ONU : le Conseil de sécurité frappe plusieurs groupes armés opérant en RDC avec une nouvelle série de sanctions

Le Comité des sanctions des Nations unies sur la République démocratique du Congo, institué en vertu de la résolution 1533, a annoncé ce 16 juillet une nouvelle vague de sanctions visant plusieurs acteurs majeurs du conflit dans l’Est du pays

Six personnalités ainsi que deux organisations armées sont désormais inscrites sur la liste des personnes et entités sanctionnées.

Cette décision entraîne notamment le gel de leurs avoirs à l’étranger, une interdiction de voyager ainsi qu’un embargo sur les armes. Elle intervient alors que la RDC assure la présidence tournante du Conseil de sécurité des Nations unies et multiplie depuis plusieurs mois les initiatives diplomatiques en faveur d’un renforcement des mesures contre les groupes armés.

Des responsables issus de plusieurs mouvements ciblés

Les sanctions concernent des dirigeants et commandants appartenant à différents groupes impliqués dans l’instabilité persistante dans l’Est de la RDC.

AFC/M23

Parmi les personnes visées figure Corneille Nangaa, ancien président de la Commission électorale nationale indépendante (CENI), aujourd’hui coordonnateur de l’Alliance Fleuve Congo (AFC), une plateforme politico-militaire alliée au M23. Les Nations unies sanctionnent également John Imani Nzenze, présenté comme un responsable du renseignement au sein du M23.

Au-delà des individus, l’Alliance Fleuve Congo (AFC) est elle-même inscrite sur la liste des entités sanctionnées.

FDLR

Deux responsables des Forces démocratiques de libération du Rwanda (FDLR) sont également concernés. Il s’agit de Sébastien Uwimbabazi, identifié comme général de brigade du mouvement, ainsi que de Gustave Kubwayo, connu sous le nom de « Sirkoof », commandant des FDLR-FOCA. Les experts de l’ONU les associent notamment à des activités militaires, à des violences contre les civils et au financement du groupe à travers l’exploitation illicite de ressources naturelles.

ADF

Le Comité a également sanctionné Muhammed Lumisa, cadre des Forces démocratiques alliées (ADF), groupe armé d’origine ougandaise affilié à l’organisation État islamique.
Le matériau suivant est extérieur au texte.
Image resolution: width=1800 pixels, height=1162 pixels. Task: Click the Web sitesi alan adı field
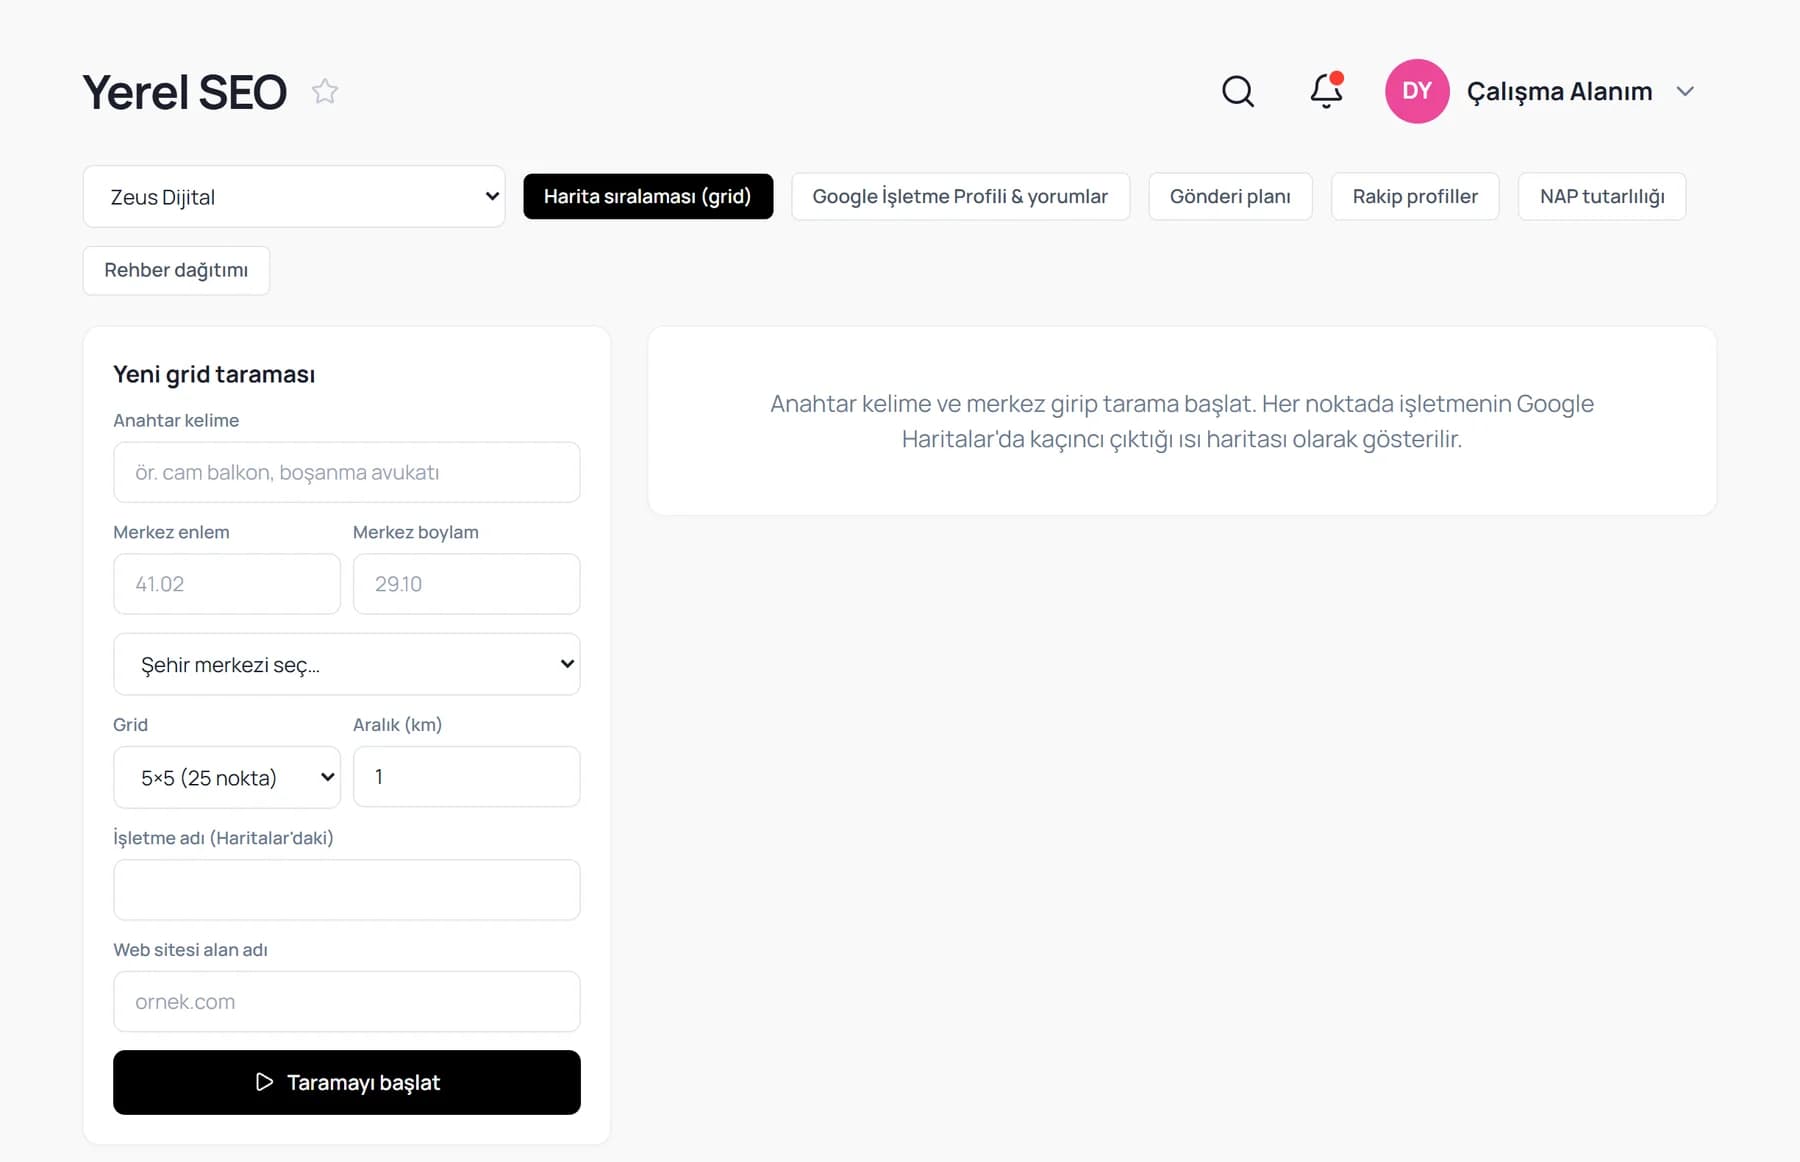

Selon les Nations unies, il aurait joué un rôle important dans le soutien logistique, médical et financier de cette organisation.

Twirwaneho

Enfin, Charles Sematama, ancien officier des FARDC devenu chef militaire de la milice Twirwaneho dans les Hauts Plateaux du Sud-Kivu, figure lui aussi sur cette liste. Le mouvement Twirwaneho est, en parallèle, sanctionné en tant qu’entité.

Une décision à forte portée diplomatique

Cette annonce intervient dans un contexte diplomatique particulier. Depuis plusieurs mois, les autorités congolaises plaident auprès du Conseil de sécurité pour un durcissement des sanctions contre les groupes armés actifs dans l’Est du pays et contre leurs soutiens.

Kinshasa estime que ces organisations sont responsables de la dégradation continue de la situation sécuritaire et humanitaire dans les provinces du Nord-Kivu, du Sud-Kivu et de l’Ituri. Les autorités congolaises ont également dénoncé à plusieurs reprises le soutien militaire attribué au Rwanda en faveur du M23, une accusation régulièrement évoquée dans les rapports des experts des Nations unies.

En visant simultanément des responsables de l’AFC/M23, des FDLR, des ADF et de Twirwaneho, le Comité des sanctions affiche sa volonté de frapper plusieurs acteurs impliqués dans les violences, indépendamment de leur appartenance.

Pour la diplomatie congolaise, cette nouvelle série de sanctions constitue un signal politique important obtenu alors que la RDC préside le Conseil de sécurité. Leur efficacité dépendra toutefois de leur mise en œuvre effective par les États membres, notamment en ce qui concerne le gel des avoirs, le contrôle des déplacements internationaux et le respect de l’embargo sur les armes.